Environments #3367

August-murr · 2025-04-26T11:54:59Z

Environments for Customized Rollouts with VLLM and GRPO

Environments allows for customized rollouts and usage of the model during training with VLLM and GRPO.

Example: Creating a Custom Environment

from trl import Environment

class MyCustomEnv(Environment):
    def __init__(self, ...):
        # Initialize anything your agent needs, like code execution,
        # tool calls, or external APIs.
        pass

    def tool_call(self, ...):
        # Define any environment-specific methods you want to use.
        pass

    def generate(self, vllm_client, generation_config: VLLMClientGenerationConfig, prompts: list[str]) -> list:
        # This is the method GRPO training uses to generate responses.
        # It must return a list of completion IDs (tokenized responses).
        return completion_ids

`CodeAgentEnvironment`

A built-in CodeAgentEnvironment is included, which can be used with either:

E2B code interpreter
A local code interpreter

Example setup:

from trl import CodeAgentEnvironment, E2BExecutor

code_executor = E2BExecutor(api_key="YOUR_E2B_TOKEN")
my_env = CodeAgentEnvironment(
    code_executor=code_executor,
    tokenizer=tokenizer,
    parsing_string="<code>",
    stop_string="</code>",
)

Running the Environment

You can use the environment manually with a VLLM server to test and observe:

Start a VLLM server:

trl vllm-serve --model "your_model"

Then run the agent:

from trl import VLLMClientGenerationConfig, VLLMClient

client = VLLMClient()
gen_config = VLLMClientGenerationConfig(
    n=8,
    repetition_penalty=1.0,
    temperature=0.8,
    top_p=0.9,
    top_k=10,
    min_p=0.0,
    max_tokens=256,
)

responses = my_env.run_agent(  # Main method in CodeAgentEnvironment to generate responses
    vllm_client=client,
    generation_config=gen_config,
    prompts=prompts
)

Or, use the environment for training:

from trl import GRPOConfig, GRPOTrainer

training_args = GRPOConfig(
    output_dir="code_agent",
    use_vllm=True,
    # ... other config options ...
)

trainer = GRPOTrainer(
    model=...,                # Your model or model name
    reward_funcs=...,         # Your reward function(s)
    args=training_args,
    environment=my_env,       # Your custom or built-in environment
    # ... other trainer args ...
)

Related Work

While finishing this PR, ByteDance published ReTool: Reinforcement Learning for Strategic Tool Use in LLMs.
This PR with CodeAgentEnvironment is a similar idea, with two key differences:

ReTool uses PPO, while we use GRPO.
ReTool masks interpreter feedback — an idea I'll be investigating and possibly adding later.

Other Notes

I added a stop_string parameter to the VLLM CLI — it’s critical for agentic workflows where you want to cleanly delimit model outputs.

Demo Run

To test, I set up a simple math task with a one-shot prompt for Qwen-0.5B-instruct.
The reward function checked if the agent used the code interpreter during its response.

Here's the wandb run.
You can specifically check:
- train/rewards/count_function_calls_per_response/mean
- Code Interpreter Call Frequency (a custom evaluation trace with a larger n for lower noise)

Results:
The base model had a 14% code interpreter call frequency.
After 24 training steps, the frequency increased to almost 100%.
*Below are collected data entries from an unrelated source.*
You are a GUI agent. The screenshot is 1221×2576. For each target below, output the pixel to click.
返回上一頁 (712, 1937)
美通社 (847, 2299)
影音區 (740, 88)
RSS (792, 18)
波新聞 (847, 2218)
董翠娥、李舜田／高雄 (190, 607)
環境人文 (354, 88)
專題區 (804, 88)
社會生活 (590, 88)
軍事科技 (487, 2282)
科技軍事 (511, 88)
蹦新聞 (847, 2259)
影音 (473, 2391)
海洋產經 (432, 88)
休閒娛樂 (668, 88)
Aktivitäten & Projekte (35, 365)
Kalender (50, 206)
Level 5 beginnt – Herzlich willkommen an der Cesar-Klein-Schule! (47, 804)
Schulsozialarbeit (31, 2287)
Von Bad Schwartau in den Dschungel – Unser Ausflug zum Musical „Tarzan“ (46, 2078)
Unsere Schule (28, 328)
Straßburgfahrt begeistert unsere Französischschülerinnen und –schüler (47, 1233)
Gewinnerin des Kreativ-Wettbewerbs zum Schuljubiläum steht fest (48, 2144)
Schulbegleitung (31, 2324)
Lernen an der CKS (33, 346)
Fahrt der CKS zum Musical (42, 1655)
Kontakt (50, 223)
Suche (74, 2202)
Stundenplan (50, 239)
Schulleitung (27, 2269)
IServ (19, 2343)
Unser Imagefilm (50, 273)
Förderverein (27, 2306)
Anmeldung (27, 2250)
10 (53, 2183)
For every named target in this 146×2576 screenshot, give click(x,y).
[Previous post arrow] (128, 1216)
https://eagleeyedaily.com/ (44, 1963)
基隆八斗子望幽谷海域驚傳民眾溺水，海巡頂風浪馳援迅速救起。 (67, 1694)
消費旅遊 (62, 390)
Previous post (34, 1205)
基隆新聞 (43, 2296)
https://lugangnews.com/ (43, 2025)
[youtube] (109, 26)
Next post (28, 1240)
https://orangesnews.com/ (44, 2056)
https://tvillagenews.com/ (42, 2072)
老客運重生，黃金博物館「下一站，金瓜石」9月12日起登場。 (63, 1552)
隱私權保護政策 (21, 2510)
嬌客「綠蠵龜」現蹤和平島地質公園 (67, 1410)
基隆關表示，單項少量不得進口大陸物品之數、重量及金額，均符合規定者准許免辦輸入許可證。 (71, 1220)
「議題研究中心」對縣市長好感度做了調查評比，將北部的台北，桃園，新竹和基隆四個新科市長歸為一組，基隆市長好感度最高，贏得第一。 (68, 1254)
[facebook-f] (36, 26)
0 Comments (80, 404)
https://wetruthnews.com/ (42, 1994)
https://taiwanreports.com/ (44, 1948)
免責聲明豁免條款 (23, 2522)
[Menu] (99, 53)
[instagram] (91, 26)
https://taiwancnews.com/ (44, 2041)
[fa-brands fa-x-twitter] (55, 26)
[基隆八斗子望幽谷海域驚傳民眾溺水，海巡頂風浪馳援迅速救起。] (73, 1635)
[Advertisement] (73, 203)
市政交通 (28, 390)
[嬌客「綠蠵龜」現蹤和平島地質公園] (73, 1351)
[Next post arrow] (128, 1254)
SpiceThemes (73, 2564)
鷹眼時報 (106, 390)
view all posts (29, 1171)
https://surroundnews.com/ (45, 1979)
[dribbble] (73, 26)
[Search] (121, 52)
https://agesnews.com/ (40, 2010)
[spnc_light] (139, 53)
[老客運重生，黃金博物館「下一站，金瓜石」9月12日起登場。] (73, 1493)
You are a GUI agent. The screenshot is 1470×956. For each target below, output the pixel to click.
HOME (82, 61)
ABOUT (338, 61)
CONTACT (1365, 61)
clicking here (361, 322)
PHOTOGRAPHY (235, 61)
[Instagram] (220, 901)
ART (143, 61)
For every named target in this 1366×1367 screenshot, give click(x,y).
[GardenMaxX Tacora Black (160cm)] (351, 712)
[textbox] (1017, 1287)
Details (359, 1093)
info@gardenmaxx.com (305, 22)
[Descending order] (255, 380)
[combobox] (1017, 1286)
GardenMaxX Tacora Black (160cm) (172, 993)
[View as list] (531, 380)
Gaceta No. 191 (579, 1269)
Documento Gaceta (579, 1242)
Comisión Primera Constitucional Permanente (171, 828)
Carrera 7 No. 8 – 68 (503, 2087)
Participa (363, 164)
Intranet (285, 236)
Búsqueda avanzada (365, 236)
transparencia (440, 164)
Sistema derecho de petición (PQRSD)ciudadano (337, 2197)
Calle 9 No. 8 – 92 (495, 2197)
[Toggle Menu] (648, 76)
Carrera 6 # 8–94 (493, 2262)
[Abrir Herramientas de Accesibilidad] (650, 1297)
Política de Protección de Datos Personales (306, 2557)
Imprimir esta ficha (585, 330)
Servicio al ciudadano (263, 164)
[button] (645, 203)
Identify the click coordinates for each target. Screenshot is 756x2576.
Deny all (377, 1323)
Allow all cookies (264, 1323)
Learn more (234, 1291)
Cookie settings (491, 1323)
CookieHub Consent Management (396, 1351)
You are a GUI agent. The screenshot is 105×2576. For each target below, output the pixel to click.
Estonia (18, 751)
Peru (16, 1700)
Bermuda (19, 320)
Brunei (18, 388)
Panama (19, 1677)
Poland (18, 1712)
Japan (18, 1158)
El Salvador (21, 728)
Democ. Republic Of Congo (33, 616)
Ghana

August-murr · 2025-05-01T07:03:51Z

@qgallouedec @shirinyamani Can I get a review?

Co-authored-by: lewtun <lewis.c.tunstall@gmail.com>

August-murr · 2025-05-09T12:30:14Z

To validate the feature, I was thinking we could try teaching a model to solve GSM8k problems with Python.

I got it! I’ll need test out some of the new changes and ideas, and maybe train a bit on using tools like web search to make sure everything is running properly.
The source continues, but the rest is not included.